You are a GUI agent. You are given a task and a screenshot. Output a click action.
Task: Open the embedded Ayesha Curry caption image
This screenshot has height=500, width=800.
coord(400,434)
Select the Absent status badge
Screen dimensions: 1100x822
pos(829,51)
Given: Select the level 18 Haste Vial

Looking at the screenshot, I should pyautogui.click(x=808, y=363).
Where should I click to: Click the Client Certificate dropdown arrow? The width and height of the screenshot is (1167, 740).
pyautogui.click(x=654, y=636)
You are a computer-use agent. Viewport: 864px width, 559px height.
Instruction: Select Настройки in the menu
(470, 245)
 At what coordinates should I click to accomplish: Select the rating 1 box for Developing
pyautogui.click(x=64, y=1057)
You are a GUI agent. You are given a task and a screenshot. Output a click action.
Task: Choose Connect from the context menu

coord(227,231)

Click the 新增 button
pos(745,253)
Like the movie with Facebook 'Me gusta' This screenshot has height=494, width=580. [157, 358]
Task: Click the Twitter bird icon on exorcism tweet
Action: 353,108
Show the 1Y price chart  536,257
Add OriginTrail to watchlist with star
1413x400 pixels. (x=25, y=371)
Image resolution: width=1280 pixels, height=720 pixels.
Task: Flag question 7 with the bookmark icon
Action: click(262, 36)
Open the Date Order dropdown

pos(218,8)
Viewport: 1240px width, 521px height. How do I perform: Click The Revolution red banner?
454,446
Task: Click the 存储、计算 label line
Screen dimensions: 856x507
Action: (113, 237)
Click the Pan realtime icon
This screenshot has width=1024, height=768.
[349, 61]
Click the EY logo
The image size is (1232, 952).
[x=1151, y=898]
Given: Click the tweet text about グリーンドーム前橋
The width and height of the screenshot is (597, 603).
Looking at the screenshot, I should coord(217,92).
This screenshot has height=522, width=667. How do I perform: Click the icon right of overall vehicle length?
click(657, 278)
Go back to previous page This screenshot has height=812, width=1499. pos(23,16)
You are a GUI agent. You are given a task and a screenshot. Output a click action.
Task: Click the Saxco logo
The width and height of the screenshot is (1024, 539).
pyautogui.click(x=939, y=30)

What you are asked to do => Count the lines in the items above that contain the string "Viewport", matching case exactly, and reply with the number alone.

Exercise response => 2